The African masks and Muslim influence

established in Côte d'Ivoire, but also in Ghana, the Ligbi, Islamized, however, were influenced by the Senufo tribal sculpture, since they instructed Senufo or Mande to carve their The Djimini, meanwhile, are Senoufo people living in the Dabakala region, which is why their masks linked to the do society, whose dances were generally supervised by the Ligbi, are marked by these reciprocal influences.

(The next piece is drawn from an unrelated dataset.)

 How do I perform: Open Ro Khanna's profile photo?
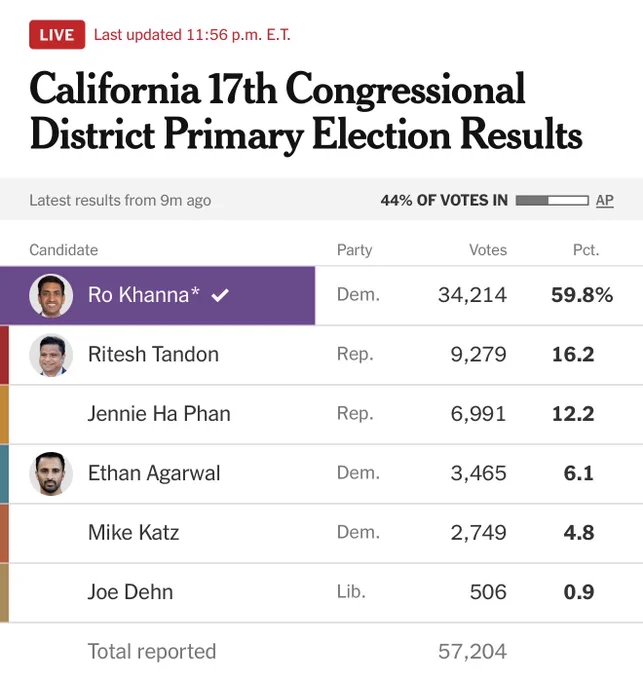pos(51,296)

Masked tradition, shared by the Djimini, was preserved to be manifested during the religious festivals of Eid al-Fitr and Eid el Kebir (sheep festival) accompanied by sacrifices and songs, and symbolizing in this way the breaking of fasting Just before the festivities, if necessary, the mask will be repainted and thus coated with koro, composed of burnt foliage whose ashes are mixed with palm oil. An enigmatic face with scarified eyelids and a pointed chin is surmounted by horns at the top of which a personage is erected. The horns are reminiscent of the siginkuru-ayna buffalo mask, the scene evoking the sacrificial beef associated with the image of the "ancient Muslim" Horingyo. Desiccation cracks.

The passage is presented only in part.